De acordo com o químico Fernando Galembeck, a China manifestou interesse em desenvolver, com o Brasil, sensores e dispositivos para uso em diagnósticos clínicos para atendimento de populações dispersas.
“A ideia é ter um equipamento portátil confiável, de produção barata, que facilite levar atendimento às pessoas”, explicou Galembeck, que é diretor do Laboratório Nacional de Nanotecnologia (LNNano), em Campinas (SP), e será o coordenador brasileiro no CBC-Nano.
Ele afirmou que outra área de interesse é o desenvolvimento de novos produtos a partir da biomassa. “Podemos usar nanotecnologia para transformar os resíduos agrícolas”, disse, lembrando que o Brasil, sendo um dos principais produtores mundiais de alimentos e de commodities agrícolas, gera grande volume de biomassa ainda não aproveitada.
O centro sino-brasileiro será virtual e funcionará como uma rede de cooperativa de pesquisa e desenvolvimento que ficará vinculado ao LNNano. Segundo a portaria, “a participação no CBC-Nano será considerada serviço público relevante, não ensejando qualquer remuneração específica”.
A China é considerada uma das maiores potências na pesquisa com nanotecnologia, enquanto o Brasil ocupa a 25ª posição.

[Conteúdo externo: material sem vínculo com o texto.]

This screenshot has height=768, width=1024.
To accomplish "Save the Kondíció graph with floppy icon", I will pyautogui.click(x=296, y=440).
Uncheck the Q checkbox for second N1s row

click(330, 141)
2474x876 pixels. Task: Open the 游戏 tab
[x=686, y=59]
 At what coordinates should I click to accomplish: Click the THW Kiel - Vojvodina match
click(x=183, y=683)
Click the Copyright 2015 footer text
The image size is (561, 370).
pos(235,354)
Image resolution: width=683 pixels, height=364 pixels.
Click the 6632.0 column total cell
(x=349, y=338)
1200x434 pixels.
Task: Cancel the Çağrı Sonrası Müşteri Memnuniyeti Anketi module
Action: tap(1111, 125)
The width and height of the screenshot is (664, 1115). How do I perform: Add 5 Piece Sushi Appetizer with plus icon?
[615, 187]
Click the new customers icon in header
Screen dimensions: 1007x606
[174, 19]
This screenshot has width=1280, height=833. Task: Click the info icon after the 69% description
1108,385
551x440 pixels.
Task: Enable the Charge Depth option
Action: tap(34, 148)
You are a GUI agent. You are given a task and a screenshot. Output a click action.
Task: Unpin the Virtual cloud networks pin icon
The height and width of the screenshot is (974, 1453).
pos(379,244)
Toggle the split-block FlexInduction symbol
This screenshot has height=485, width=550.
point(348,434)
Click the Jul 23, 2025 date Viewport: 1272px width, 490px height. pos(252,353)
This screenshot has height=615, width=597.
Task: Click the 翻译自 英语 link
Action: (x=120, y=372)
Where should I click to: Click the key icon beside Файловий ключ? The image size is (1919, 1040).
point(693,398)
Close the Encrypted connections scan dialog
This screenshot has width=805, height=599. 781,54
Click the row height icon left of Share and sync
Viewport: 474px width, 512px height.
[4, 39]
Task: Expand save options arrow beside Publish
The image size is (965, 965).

O mercado internacional de nanotecnologia deverá atingir US$ 693 bilhões até o final deste ano e US$ 2,95 trilhões em 2015, de acordo com projeções da Agência Brasileira de Desenvolvimento Industrial (ABDI).
A nanotecnologia se refere à capacidade de manipular matérias de tamanho atômico, de 1 a 100 nanômetros – cada nanômetro tem um milionésimo de milímetro, ou seja, uma unidade 10 mil vezes menor que o diâmetro do fio de cabelo.